(Input records)

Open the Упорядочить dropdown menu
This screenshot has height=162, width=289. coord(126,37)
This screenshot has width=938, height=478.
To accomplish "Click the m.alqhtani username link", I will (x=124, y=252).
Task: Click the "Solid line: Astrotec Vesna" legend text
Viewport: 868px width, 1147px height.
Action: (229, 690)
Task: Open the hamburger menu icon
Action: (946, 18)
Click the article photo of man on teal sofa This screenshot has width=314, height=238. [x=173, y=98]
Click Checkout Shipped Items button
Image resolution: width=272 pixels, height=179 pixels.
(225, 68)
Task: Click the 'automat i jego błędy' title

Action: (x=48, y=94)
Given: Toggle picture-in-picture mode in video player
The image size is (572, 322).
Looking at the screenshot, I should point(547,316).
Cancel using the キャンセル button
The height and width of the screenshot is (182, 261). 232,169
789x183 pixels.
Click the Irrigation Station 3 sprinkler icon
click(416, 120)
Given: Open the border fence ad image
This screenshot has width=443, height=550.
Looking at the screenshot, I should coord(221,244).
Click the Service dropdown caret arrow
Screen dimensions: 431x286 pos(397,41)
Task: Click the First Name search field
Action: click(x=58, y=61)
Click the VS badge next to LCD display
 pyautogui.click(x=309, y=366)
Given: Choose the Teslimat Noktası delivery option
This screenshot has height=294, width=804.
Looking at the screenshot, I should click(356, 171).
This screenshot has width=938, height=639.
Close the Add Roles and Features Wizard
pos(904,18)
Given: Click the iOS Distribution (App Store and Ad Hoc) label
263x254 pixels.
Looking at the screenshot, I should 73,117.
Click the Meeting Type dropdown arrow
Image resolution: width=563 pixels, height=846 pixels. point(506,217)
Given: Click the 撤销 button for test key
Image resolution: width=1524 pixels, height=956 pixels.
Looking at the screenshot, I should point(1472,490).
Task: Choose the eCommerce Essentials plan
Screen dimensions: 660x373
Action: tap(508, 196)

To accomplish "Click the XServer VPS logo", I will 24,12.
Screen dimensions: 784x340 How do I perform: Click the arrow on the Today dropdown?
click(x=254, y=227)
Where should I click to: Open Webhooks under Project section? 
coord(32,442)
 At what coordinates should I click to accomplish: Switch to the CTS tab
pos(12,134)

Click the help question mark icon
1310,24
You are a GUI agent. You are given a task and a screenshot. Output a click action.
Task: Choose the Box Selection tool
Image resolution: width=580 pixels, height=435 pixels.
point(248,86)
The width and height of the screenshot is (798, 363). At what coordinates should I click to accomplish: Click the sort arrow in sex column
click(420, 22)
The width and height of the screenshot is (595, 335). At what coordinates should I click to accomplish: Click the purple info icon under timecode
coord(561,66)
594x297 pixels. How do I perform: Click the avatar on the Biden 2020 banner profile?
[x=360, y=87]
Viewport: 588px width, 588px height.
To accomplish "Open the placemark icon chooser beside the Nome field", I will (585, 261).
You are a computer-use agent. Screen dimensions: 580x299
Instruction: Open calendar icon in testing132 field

(Directions) Going through the material, how many lines contain the word "will"? Please give only the number.

(Written solution) 3